Disclaimer: The views and opinions expressed in this article are solely those of the author and do not necessarily reflect the official policy or position of WERC.
The EU Pay Transparency Directive (2023/970), adopted in May 2023, marks a significant legislative step toward reducing the gender pay gap across the European Union. It sets out ambitious obligations for employers—from salary transparency during recruitment to detailed pay gap reporting and justification of disparities. While much of the attention so far has been on national HR and reward functions, the implications for global mobility could be just as significant.
The deadline for member states to transpose the directive into national legislation is 7 June 2026. However, with the first reporting cycle for large employers beginning in 2027—based on 2026 data—time is already running short. Organizations must begin aligning their global mobility practices now to ensure compliance and transparency.
What the Directive Requires and Why It Matters for Mobility
At its core, the directive aims to enforce equal pay for equal work through greater transparency. It requires employers to disclose salary ranges, bans questions about salary history during recruitment, and gives employees the right to request average pay levels, broken down by gender. Larger employers (250+ employees) will also need to report on pay gaps within job categories and conduct joint pay assessments when unjustified differences persist.
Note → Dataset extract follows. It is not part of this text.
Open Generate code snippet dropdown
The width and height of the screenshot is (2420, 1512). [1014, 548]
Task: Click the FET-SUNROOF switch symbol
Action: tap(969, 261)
Though these measures are designed to promote fairness, they introduce significant challenges in the context of international mobility. Expatriate compensation—often bespoke, complex, and handled outside of standard frameworks—will come under renewed scrutiny. The directive applies to all “workers” in the EU, regardless of origin, contract type, or where they are on the payroll.
Even if an employee is on a home-country payroll, they may still fall within the host country’s scope for reporting, depending on contractual arrangements and national implementation.
Varying National Rules, Varying Consequences
While the directive provides a harmonized legal framework, its actual impact will depend on how each member state transposes and enforces it. The directive leaves room for interpretation on critical elements—such as the reporting threshold, the definition of “pay,” enforcement procedures, and how cross-border employment arrangements are treated. This results in no single roadmap to compliance.
Across the EU, implementation is progressing at different speeds. Some countries, such as the Netherlands and Ireland, have already submitted legislative proposals that closely follow the directive’s text. These include measures like mandatory salary transparency in job ads, a ban on asking for salary history, and the right to request pay data by gender. The Dutch proposal goes further than the directive by setting the reporting threshold at 100 employees instead of 250.
Other member states are building on existing frameworks. Sweden, for example, is integrating the directive into its established pay transparency system, while Germany is expected to overhaul its 2017 Remuneration Transparency Act, which has seen limited enforcement to date. Poland is still in early legislative stages, with a draft under discussion but not yet formally introduced.
For global mobility professionals managing talent across borders, this fragmented rollout adds complexity. Internal transfers may now trigger different obligations depending on the host country, making it harder to apply consistent policies for expatriate pay and mobility-related allowances.
Global Mobility Under the Spotlight
The reality is that expatriates have traditionally operated in compensation structures that fall outside standardized job grading systems. Housing allowances, cost-of-living adjustments, tax equalization, and education support are often negotiated on a case-by-case basis. Under the new directive, this flexibility could be perceived as opacity, especially if such benefits disproportionately favor one gender or cannot be explained in objective, gender-neutral terms.
Mobility packages will need to be more clearly documented, and companies should be prepared to explain how assignment-related benefits are separated from base salary. In some cases, ad hoc exceptions or last-minute uplifts to secure a move—previously seen as harmless—may distort pay reporting and trigger questions from regulators, employees, or the public.
Moreover, if unexplained gaps exceed 5% and persist over time, companies may be required to conduct joint pay assessments with employee representatives. While this process is intended to promote fairness, it can be administratively burdensome and reputationally sensitive, particularly if expatriate compensation stands out.
Taking Action Without Overreacting
Although full implementation is still in progress, global mobility teams should not wait for national laws to be finalized before taking action. A practical first step is to improve visibility over expatriate compensation—especially for local and local-plus packages—and assess how this information is captured, classified, and reported.
Mobility policies should be reviewed for clarity and consistency. When are allowances granted? How are exceptions tracked? Do current practices reflect a consistent philosophy, or are they shaped more by precedent and urgency?
This is also the time to connect with wider HR and diversity, equity, and inclusion initiatives. Global mobility must not operate in isolation—its reward practices will soon be subject to the same scrutiny as any other business unit.